Step 1: What You Need.
Materials:
Thin wire.
A plant pot wider than your biscuits. Make sure you wash it first!
A nut.
Sticky tape.
Tools:
Something to cut the wire.
Small drill.
Step 2: Drill
You need to make a chord with the wire, across the pot, and still leave space for the packet of biscuits to fit past.
To fit the wire through, I drilled two small holes against the rim of the plant pot, about 10cm apart.
Step 3: The "blade"
The cutting "blade" is wire, and wire needs to be tight to cut.
I threaded the wire through the holes, and then tied the ends as best I could to a small nut I found.
I twisted the nut to make the wire as tight as I could, and then taped the nut down to stop it spinning back.
Step 4: Using the Cutter
Using the cutter is quite easy - you put the packet in the pot, and then twiddle the wire around the packet, pressing until it cuts through, then twiddle some more to cut as far around the packet as you want.
Any biscuits that spill out of the packet land in the bottom of the pot instead of on the floor.
Step 5: Improvements.
This was only a prototype to prove my idea worked.
It did, but there were problems.
Problem: the wire kept snapping.
Solution: don't use hair-thin copper wire!

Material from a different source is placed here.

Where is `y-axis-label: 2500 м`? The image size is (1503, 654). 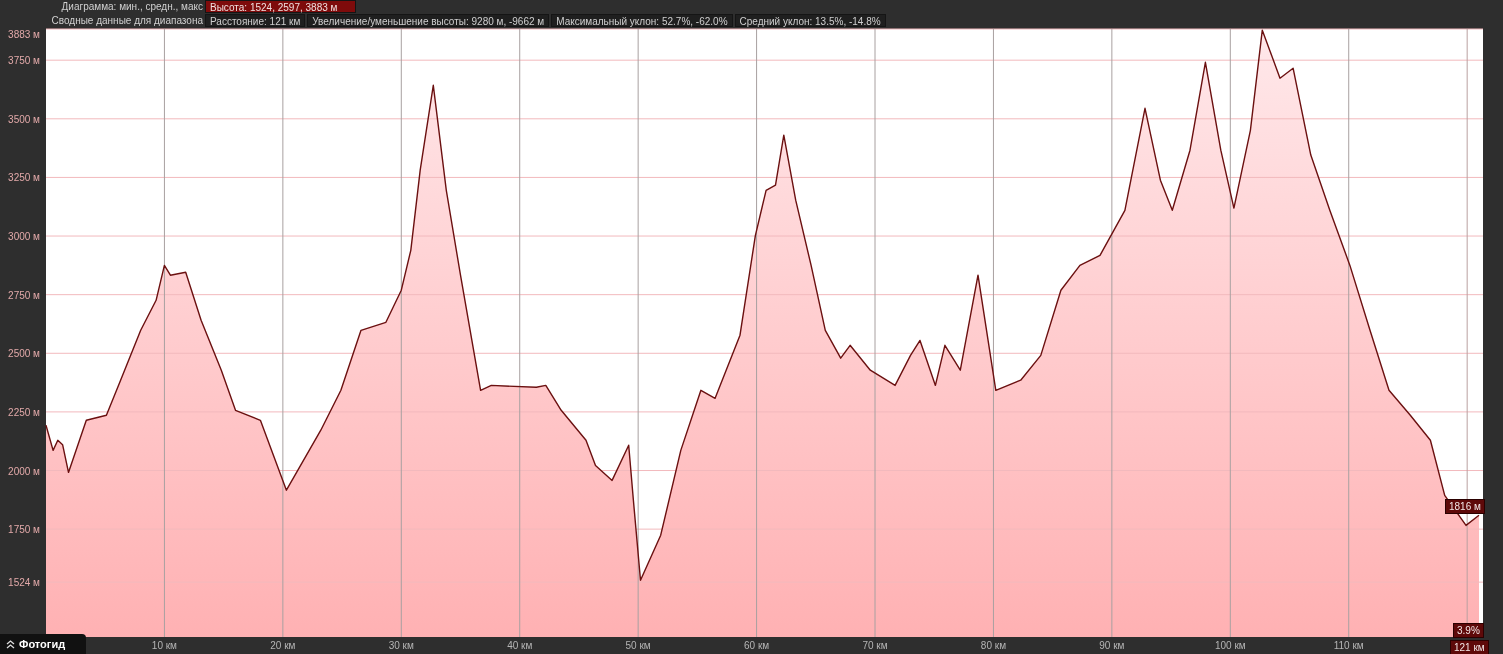 y-axis-label: 2500 м is located at coordinates (24, 354).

Use something like cheese wire. Maybe you can get wire that is a bit rough and spiky, like a wire saw, but thinner?
Problem: the pot was flexible, so the wire went slack if you squeezed the pot the wrong way.
Solution: use something more rigid. It could be wooden, metal, or even ceramic.

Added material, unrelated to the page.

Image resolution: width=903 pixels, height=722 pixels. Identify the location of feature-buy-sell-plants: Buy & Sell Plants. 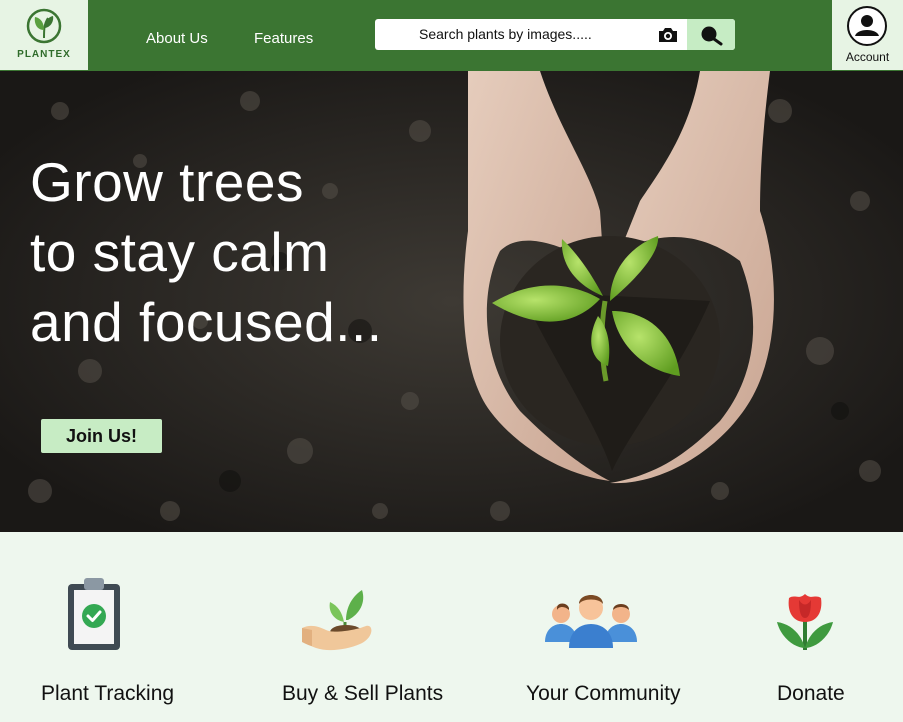
(362, 627).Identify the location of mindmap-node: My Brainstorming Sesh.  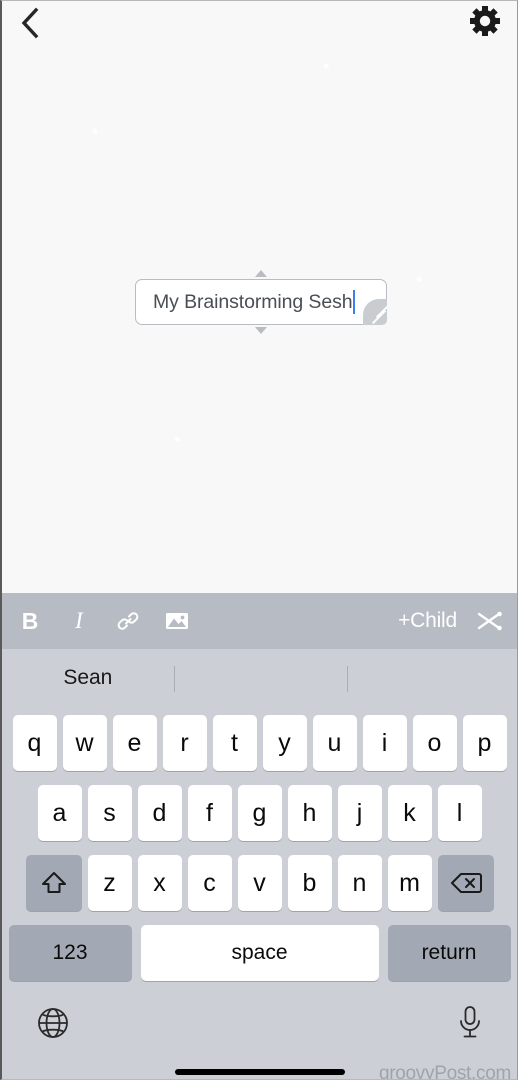
(261, 302).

Idea: something like this could be built into the lid of a biscuit barrel

Participated in the
Craftsman Tools Contest

Participated in the
Epilog Challenge

Participated in the
Humana Health Challenge

Participated in the
Joby Transform It! Challenge
17 Comments
12 years ago on Introduction
Are these biscuit tubes exclusive to Europe? In America we have tubes that you bang on the counter and the cardboard splits along the spiral.

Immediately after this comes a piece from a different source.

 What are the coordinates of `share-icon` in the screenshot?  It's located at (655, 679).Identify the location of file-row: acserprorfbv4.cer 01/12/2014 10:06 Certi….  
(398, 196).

Reply 12 years ago on Introduction
LOL! Not that kind of biscuit - he means a cookie. :D
Reply 12 years ago on Introduction
Ohhhh...well that makes more sense.
Reply 10 years ago on Introduction
You see my dear fellow we Brits eat biscuits that you know as cookies
'cookies' are the American way of saying biscuit and was i dunno adapted from something else?
Meh We have biscuits you have cookies end of story
Reply 12 years ago on Introduction
I was thinking this the entire time.
12 years ago on Introduction
Fantastic idea, so simple, I love it, I hope you have more ideas of such simple and useful philosophy :)
12 years ago on Introduction
Awesome little project! Simple, easy to build, and nicely explained (and how come the British have better vocabulary than Americans, eh?). Lemonie's suggestion of guitar string, or piano wire, would be excellent as a pseudo-serrated cutter.
Reply 12 years ago on Introduction
Thankyou.
12 years ago on Introduction
Hey, that's clever (does that cookie package say "digestives"? XD ).
Reply 12 years ago on Introduction
It does. It's a kind of biscuit.
Reply 12 years ago on Introduction
Man, I want a package of Digestives now, just to empty and put on my desk next to the shark-in-a-jar and preserved alligator head.
No, really.
Reply 12 years ago on Introduction
Omg! That's so funny!
12 years ago on Introduction
Guitar-string (metal)
Nice bit of work.
L
Reply 12 years ago on Introduction
Or piano wire. Same thing.
Reply 12 years ago on Introduction
He was raiding my stocks because it was a sudden inspiration for the Humana contest.
I'll try and acquire an old guitar string from our music teacher...
12 years ago on Introduction
. Great idea and great iBle.
12 years ago on Introduction
A great idea I just wish I had thought of it first.